1Stanford University, Palo Alto, CA, USA, 2University Hospital Regensburg and Caritas Hospital St. Josef, Regensburg, Germany.

PURPOSE: The ability of cells to respond to injury through either a fibrotic or regenerative phenotype plays an important role in wound healing processes throughout the body. Currently, clinically effective treatment strategies for scars and fibrotic conditions are very limited. In the past decade, we have demonstrated that mechanical stress is a critical component of hypertrophic scar formation, acting via mechanisms that promote fibrotic cellular activities.
METHODS: We created large deep partial-thickness wounds on the dorsum of red duroc pigs. Immediately upon injury, wounds were treated with either focal adhesion kinase inhibitor (FAKI) or placebo-releasing hydrogels or with standard bandages as controls. Wound healing and scar quality was assessed over time by serial quantification of scar area in photographic images as well as cutometer measurements of the scars over time. We then isolated and cultured dermal fibroblasts from both porcine skin as well as human skin collected from various surgical procedures, including a mastectomy, abdominoplasty, and thighplasty. Fibroblasts were incorporated into 3D collagen lattices. The cell-populated collagen lattices were either stretched, stretched and treated with FAKI, or left unstretched for 2 days before being processed for droplet-based microfluidic single cell RNA sequencing (scRNAseq) using the 10X Genomics platform. Data were log-normalized and partitioned using UMAP based density mappings.
RESULTS: Disruption of mechanotransduction using FAKI resulted in significantly accelerated wound closure day 15 vs. day 24, p<0.0001), lower Visual Analog Scale (VAS) score (VAS 59 vs. 100, p<0.0001), decreased firmness and increased elasticity (p<0.05) in the cutometer measurements, and regrowth of hair follicles as well as other dermal appendages (p<0.05). FAKI treated wounds also demonstrated significantly lower expression of alpha smooth muscle actin (αSMA). ScRNAseq analysis indicated that mechanical stretch in the 3D collagen lattice system shifted fibroblast gene expression profiles to distinctly different subpopulations in UMAP based density mappings which showed a higher expression of ACTA1/ACTA2 (coding for αSMA), as well as classical pro-fibrotic markers (PDGFR, SCA1, COL1A1). Treatment of stretched fibroblasts with FAKI then shifted fibroblast heterogeneity into a subpopulation that had decreased expression of pro-fibrotic markers. These findings were observed in porcine fibroblasts as well as fibroblasts originating from various human patients and procedures, demonstrating the robustness of our findings.

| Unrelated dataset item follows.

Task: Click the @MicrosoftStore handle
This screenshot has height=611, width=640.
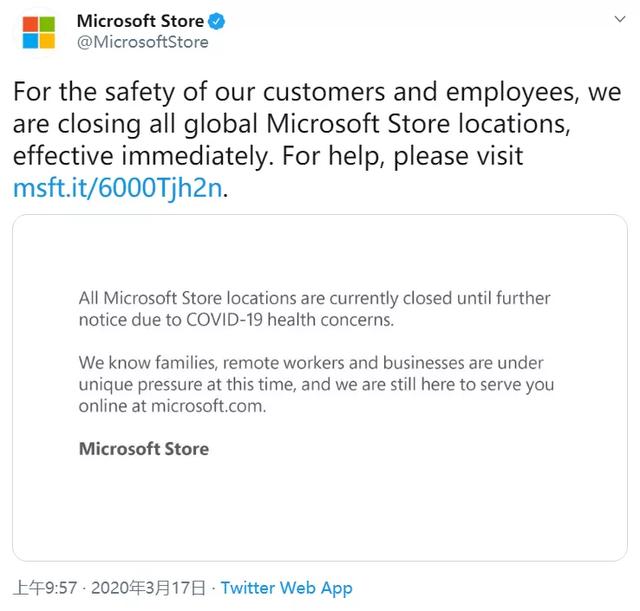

CONCLUSION: Small molecule disruption of FAK-mediated mechanotransduction promotes wound healing and improves the quality of resultant scar likely due to an enhanced regeneration of dermal appendages. Moreover, our data indicate that FAKI treatment is able to mitigate the transcriptional pro-fibrotic signatures which we induced in our 3D collagen lattice system by shifting fibroblast heterogeneity from a pro-fibrotic into a more regenerative subpopulation.